THE Calare electorate is not that hard to find.
Look at a map of NSW, and you'll find the electorate covering more than 30,000 square kilometres of the state, stretching from Lithgow in the east out past Wellington and Mudgee in the north.
Don't try walking from end to the other; even driving will take several hours.
And Calare is hardly remote.

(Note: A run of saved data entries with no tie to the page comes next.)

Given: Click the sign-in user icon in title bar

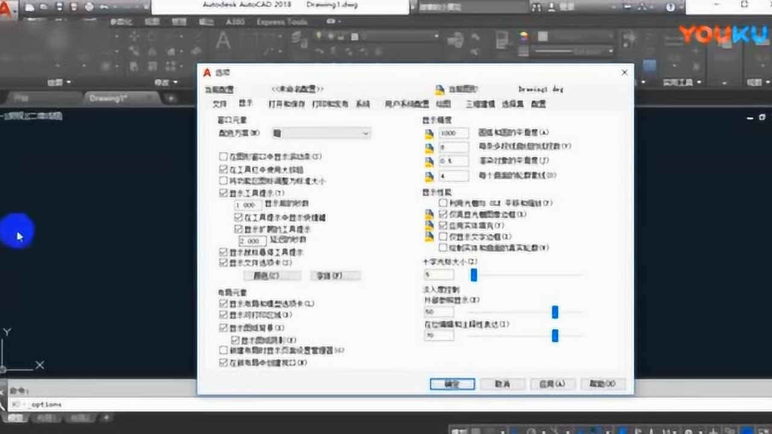Looking at the screenshot, I should tap(552, 7).
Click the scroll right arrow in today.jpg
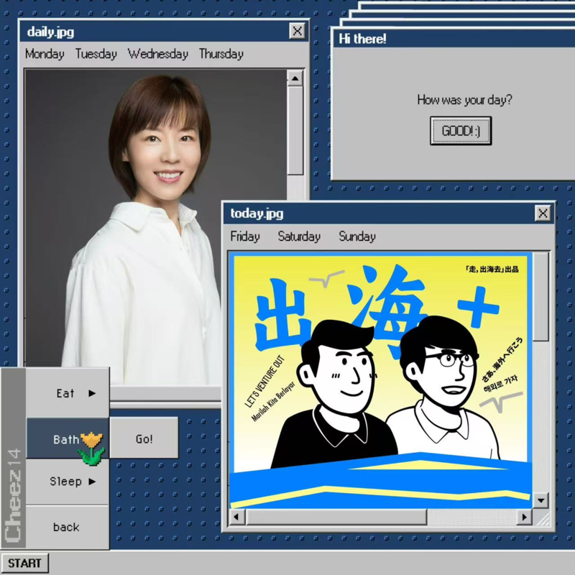575x575 pixels. point(524,518)
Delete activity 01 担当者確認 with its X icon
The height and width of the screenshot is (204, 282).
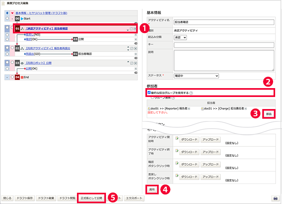pos(135,29)
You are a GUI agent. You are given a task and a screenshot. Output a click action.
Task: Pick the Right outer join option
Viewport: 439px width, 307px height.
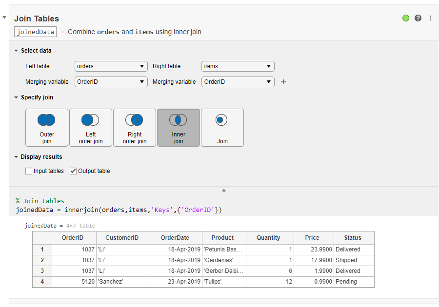coord(135,127)
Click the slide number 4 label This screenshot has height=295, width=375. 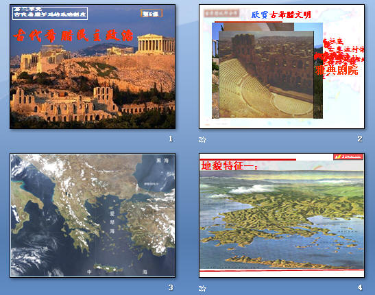pos(360,287)
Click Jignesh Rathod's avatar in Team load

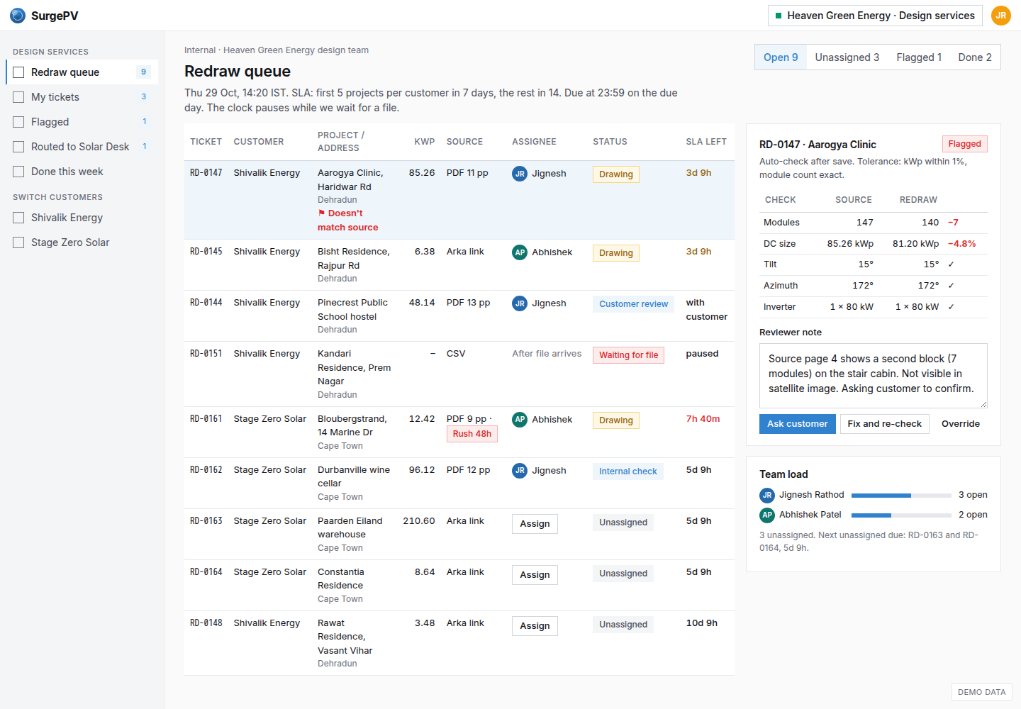pyautogui.click(x=767, y=496)
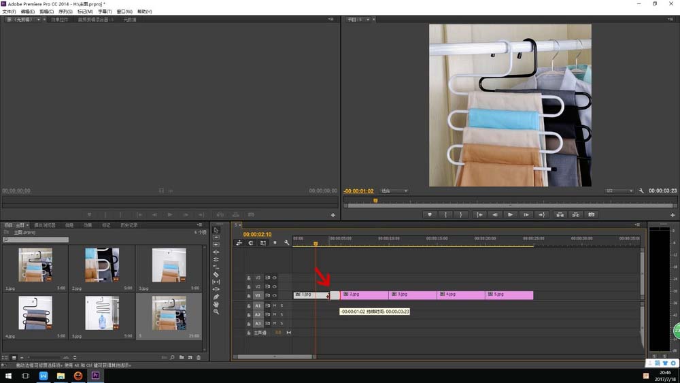Select the 4.jpg thumbnail in project panel
Viewport: 680px width, 383px height.
point(35,313)
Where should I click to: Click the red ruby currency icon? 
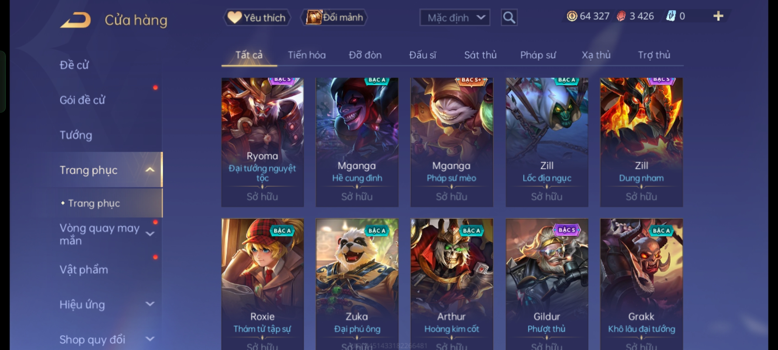tap(621, 16)
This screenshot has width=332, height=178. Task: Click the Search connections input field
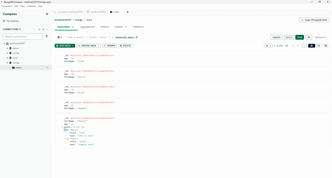[x=23, y=37]
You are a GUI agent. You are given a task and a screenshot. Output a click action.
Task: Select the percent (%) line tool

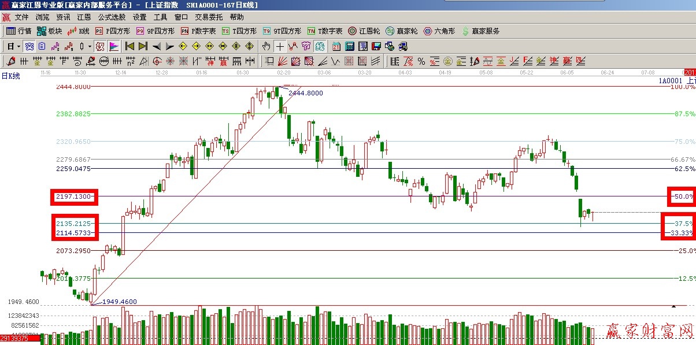(421, 61)
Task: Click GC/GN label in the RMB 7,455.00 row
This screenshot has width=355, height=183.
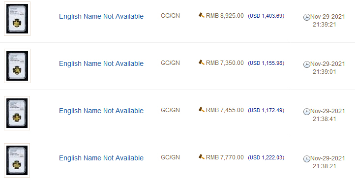Action: click(x=170, y=110)
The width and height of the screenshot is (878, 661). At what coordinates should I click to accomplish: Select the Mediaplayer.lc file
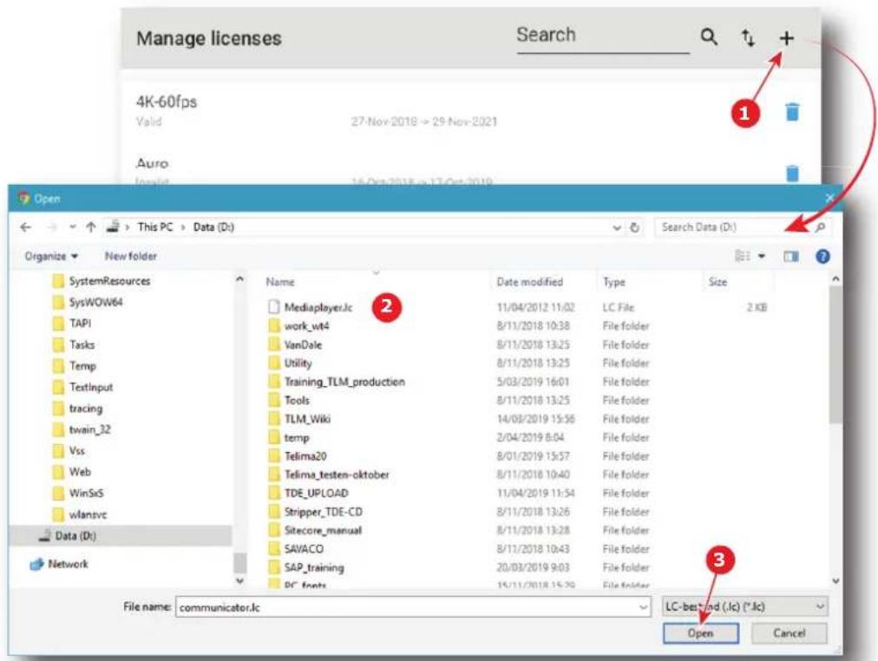[x=318, y=307]
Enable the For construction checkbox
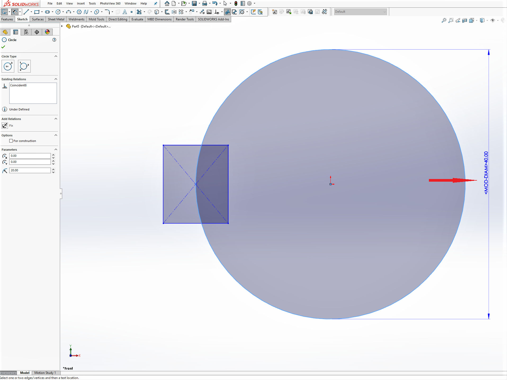This screenshot has height=380, width=507. (11, 141)
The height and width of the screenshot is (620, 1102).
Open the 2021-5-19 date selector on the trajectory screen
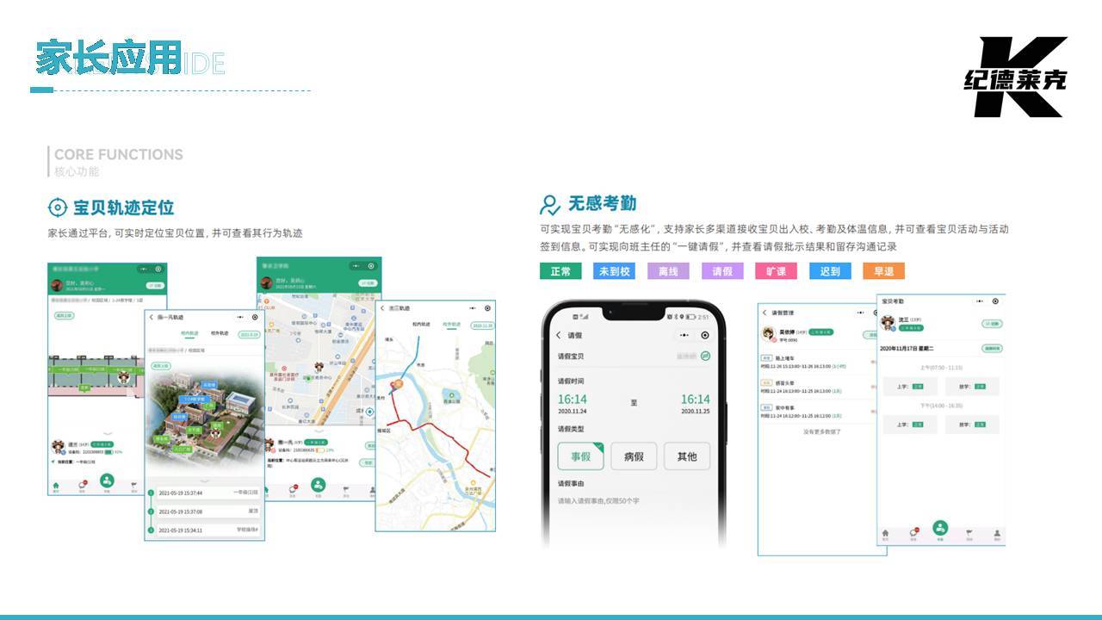coord(247,333)
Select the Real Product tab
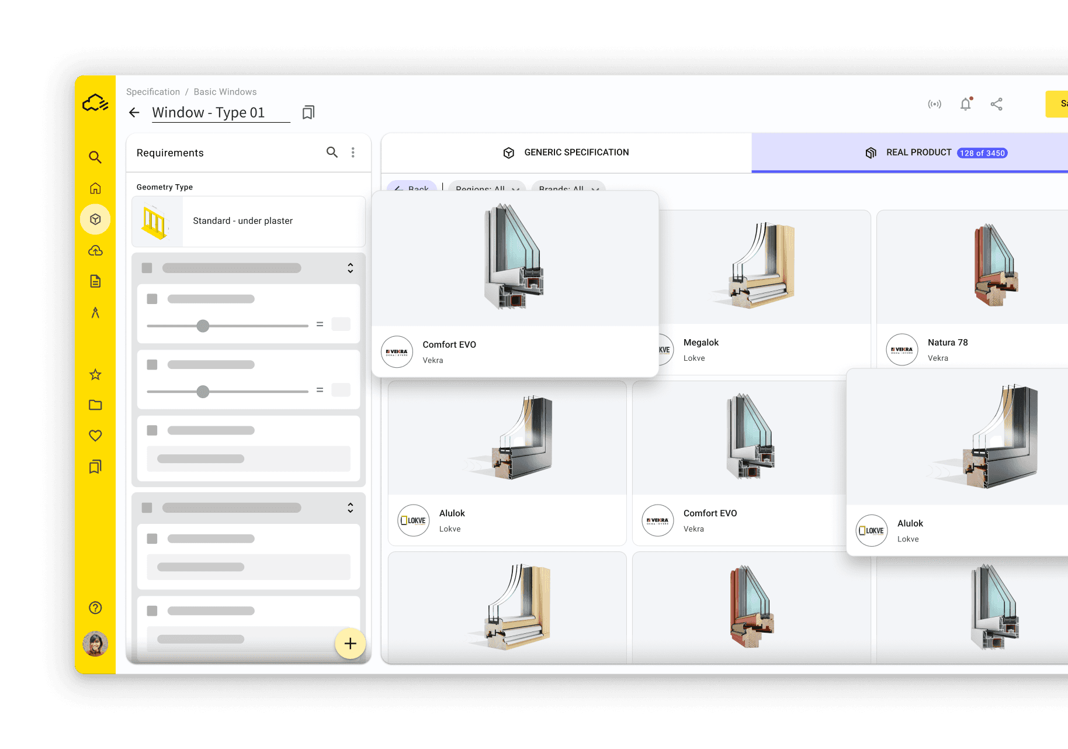 pyautogui.click(x=918, y=153)
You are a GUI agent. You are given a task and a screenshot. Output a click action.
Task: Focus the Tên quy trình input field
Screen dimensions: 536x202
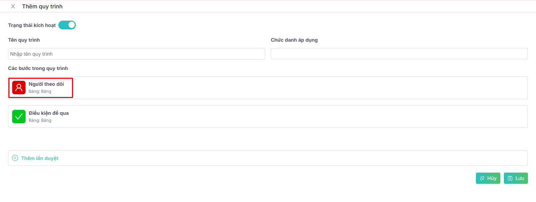coord(136,54)
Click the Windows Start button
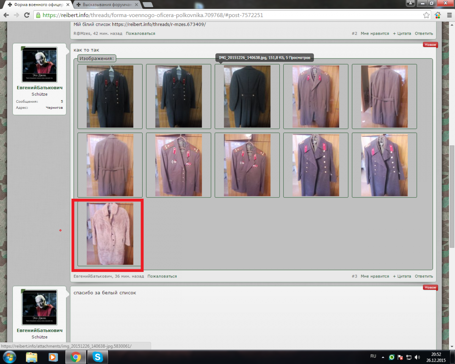455x364 pixels. tap(9, 357)
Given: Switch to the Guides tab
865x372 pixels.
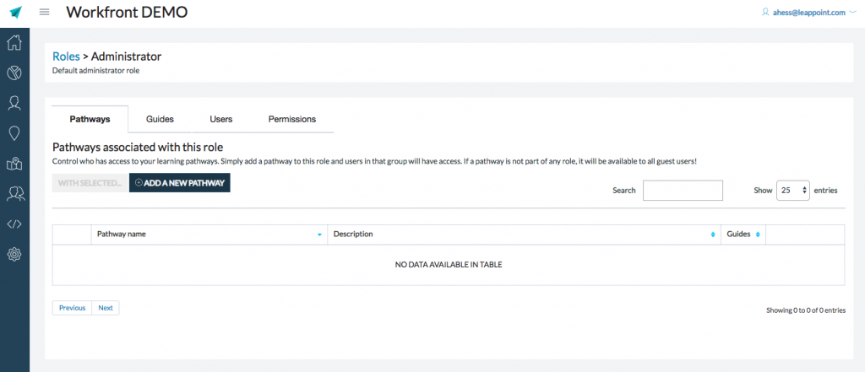Looking at the screenshot, I should point(160,120).
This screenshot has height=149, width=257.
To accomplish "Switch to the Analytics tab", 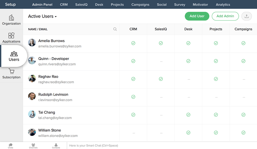I will (223, 5).
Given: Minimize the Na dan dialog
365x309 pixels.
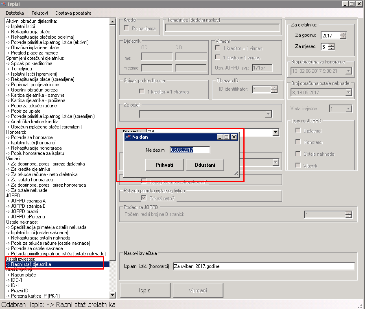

The eastern boundary is less than a three-hour drive from Prime Minister Scott Morrison's home in the Sutherland Shire.
For all that, though, it seems neither of the major parties has any clue that the people of Calare will be going to the polls on Saturday [except, of course, the more than 20,000 constituents who have already pre-polled].
While the nightly news and morning newspapers have brought us daily reports on the whereabouts of Mr Morrison and Bill Shorten as they criss-cross the country looking to secure every possible vote, Calare has remained strictly a no-go zone.
Nationals supporters could rightly argue that their leader [and Calare MP Andrew Gee's boss] Michael McCormack was in Calare last Thursday for Mr Gee's campaign launch, but even he bypassed the major population centres of Orange and Bathurst when he made a stopover in Canowindra.
It's enough to make us wonder do they really want our vote?
It also gives a pretty clear indication of how the major parties think counting in Calare is going to go on Saturday night - that is, no change expected.
Mr Gee holds Calare with a comfortable 12 per cent margin and that should be enough of a buffer for him to keep his job.
Labor's Jess Jennings has run another strong campaign and is a well-spoken, well-presented and well-credentialled alternative, but there simply is not the clamour for change across the electorate that would be needed for Calare to be returned to Labor for the first time in more than 20 years.
The Shooters, Fishers and Farmers' Sam Romano, a latecomer to the race, has tried to make up for lost time by belligerently baiting Mr Gee at every opportunity but he starts from too far back in the field.
That's how most voters are reading the situation in Calare and the lack of interest from the PM and opposition leaders suggest they're seeing it the same way.
We have little to offer them so we get little in return.
And it's not likely to change unless [or until] Calare becomes a marginal seat.